» **Artículo**
--------------------
Córcega, la isla virgen del Mediterráneo

Con más de un tercio de su superficie catalogada como espacio natural protegido, no es casualidad que a Córcega le llamen la isla de la belleza. Este territorio francés, en el que el mar y la montaña se alían para generar escenarios de una belleza brutal, ha logrado preservar su esencia más pura. En sus más de mil kilómetros de costa hay abundantes playas de arena blanca y aguas tan turquesas que cuesta creer que estén aquí mismo.

Ajaccio
Ajaccio / Álvaro Arriba

En la isla de Córcega, bien conocida por los turistas franceses e italianos que la veneran y acuden a ella año tras año, pero tan llena de secretos todavía para los españoles, se puede pasar en menos de media hora de estar al nivel del mar a superar los mil metros de altitud. Es, por tanto, un destino ideal para todos aquellos que se debaten entre el dilema de siempre a la hora de planear las ansiadas vacaciones de verano: ¿mar o montaña? ¡Pues los dos! Porque aquí ambas opciones se conjugan a la perfección para satisfacer a todos por igual.
--------------------
» **Material proporcionado**
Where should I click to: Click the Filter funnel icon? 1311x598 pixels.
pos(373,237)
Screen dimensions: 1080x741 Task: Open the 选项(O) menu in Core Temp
--------------------
» **Ejercicio breve**
Indica si cada afirmación coincide con el artículo sobre Córcega. Responde sí o no y cita literalmente las palabras del artículo que lo deciden. (a) Más de un tercio de la superficie de Córcega está protegida como espacio natural. (b) La costa de Córcega mide menos de mil kilómetros. (c) En Córcega se puede subir del nivel del mar a más de mil metros de altitud en menos de media hora.

» **Resultado final**
(a) Sí: «Con más de un tercio de su superficie catalogada como espacio natural protegido».
(b) No: «En sus más de mil kilómetros de costa».
(c) Sí: «se puede pasar en menos de media hora de estar al nivel del mar a superar los mil metros de altitud».